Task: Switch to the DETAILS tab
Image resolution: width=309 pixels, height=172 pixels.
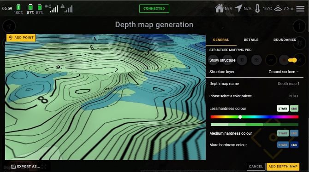Action: (251, 40)
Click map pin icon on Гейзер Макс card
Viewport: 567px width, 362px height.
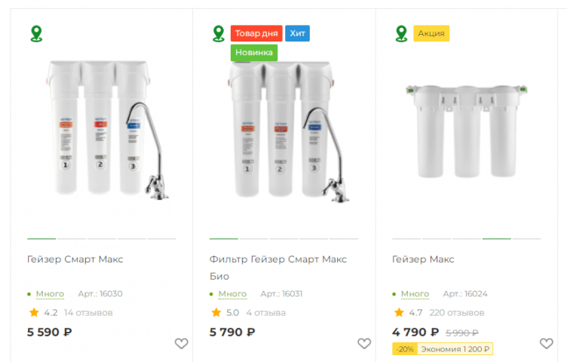[401, 34]
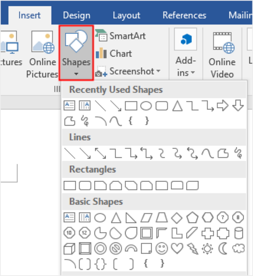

_ _ _ _ _

## What is needed
The data above are to be repeated word for word, with any pictures left out.

## Result
Task: Switch to the DETAILS tab
Image resolution: width=309 pixels, height=172 pixels.
Action: (251, 40)
Click map pin icon on Гейзер Макс card
Viewport: 567px width, 362px height.
[401, 34]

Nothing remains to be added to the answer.